# 8dio Libraries - Long loading times



## dylanmixer (Oct 31, 2020)

I've recently purchased Century Brass 2.0 and their Deep Solo Collection (so far). I've noticed that in all instances, Kontakt hangs terribly while loading the patches up. I'm running Cubase 10.5 with Windows 10. When I click to load, Cubase & Kontakt freeze for sometimes minutes at a time before it finally loads the instrument. It does not do this with any other sample libraries. Only 8dios for some reason.

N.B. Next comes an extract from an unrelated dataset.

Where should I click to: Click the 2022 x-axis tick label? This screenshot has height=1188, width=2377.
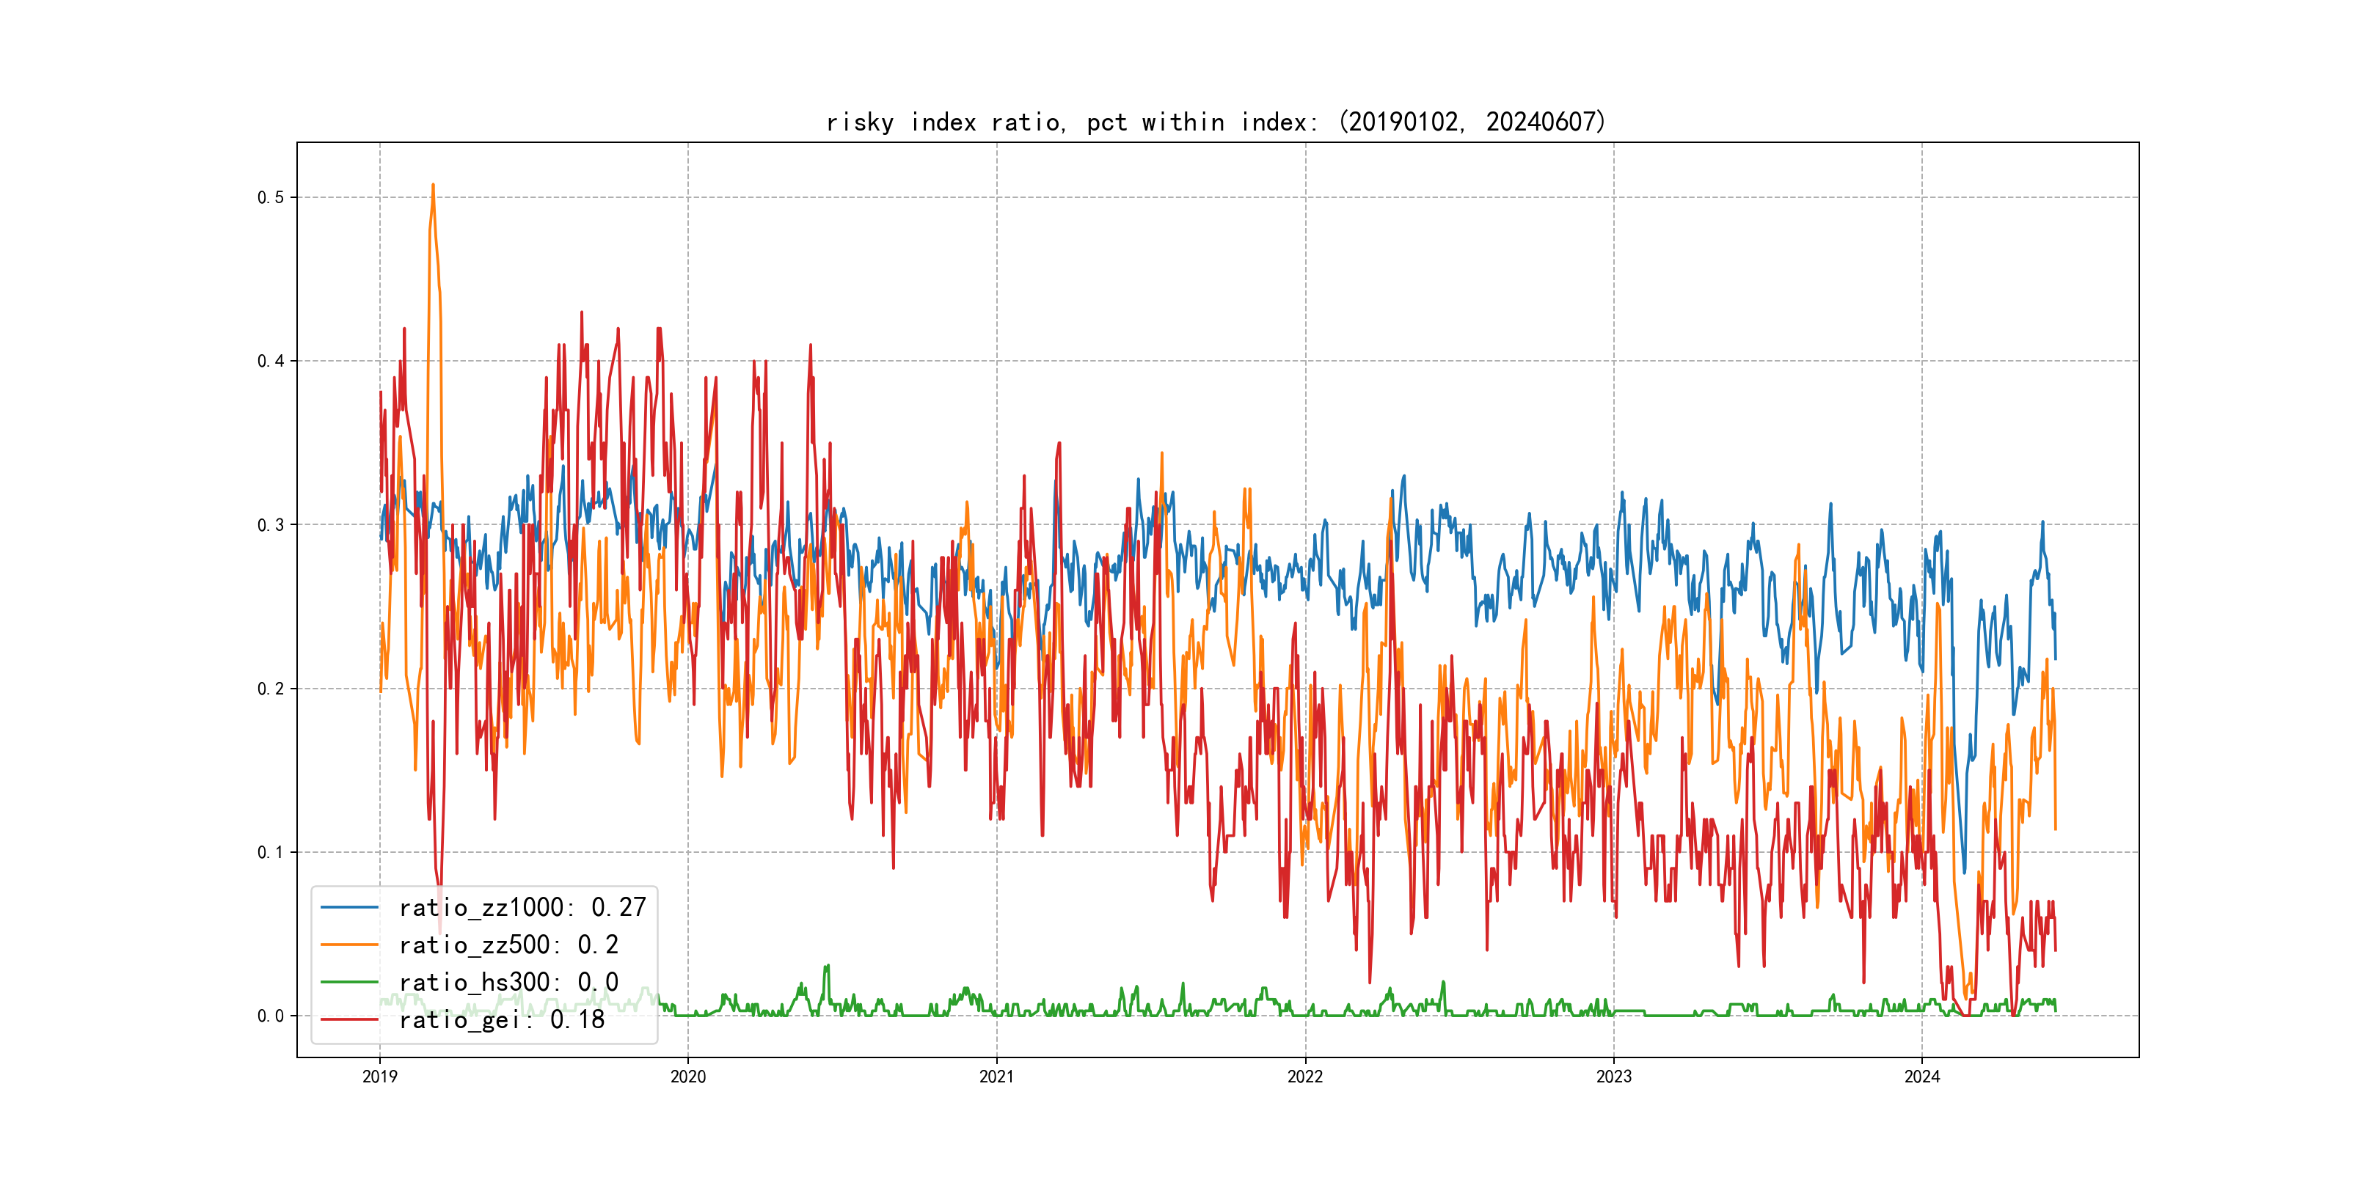(x=1305, y=1076)
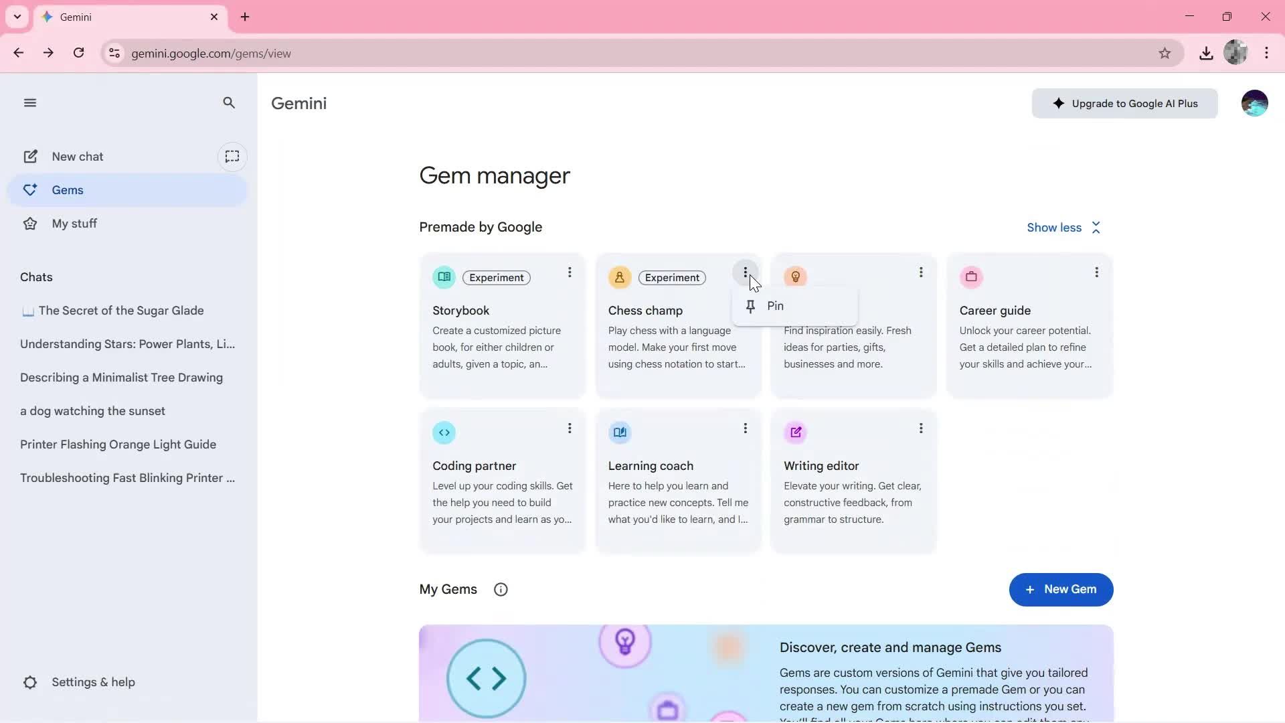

I had worked Century Brass in to my template and now the load time when opening my project is almost unbearable. I have both libraries running from an SSD m.2 drive.


----------



## Sarah Mancuso (Oct 31, 2020)

Batch resave can help a bit, but only to a certain extent. Anything with the Century GUI makes Kontakt lock up here for a few seconds before it starts actually visibly loading anything. Anthology is especially bad about it, some of them take an exceptionally long time to start loading.


----------



## Manuel Stumpf (Oct 31, 2020)

a) Batch Resave
b) Have a look at your virus scanner

8Dio recently made a post about this:
https://8dio.com/2020/10/11/slow-load-times-in-kontakt/


----------



## Germain B (Oct 31, 2020)

You might want to have look here : https://vi-control.net/community/threads/batch-resave-doesnt-last.98032/
As Manuel Stumpf says, there's a good chance the Windows' Security is the problem. We gave solutions in the thread I linked.


----------



## dylanmixer (Oct 31, 2020)

Thank you guys. It was Windows Defender. I had an exclusion set up for my Sample Libraries folder, but it appears a Windows Update seemed to have reset that. Very frustrating. Fixed now!


----------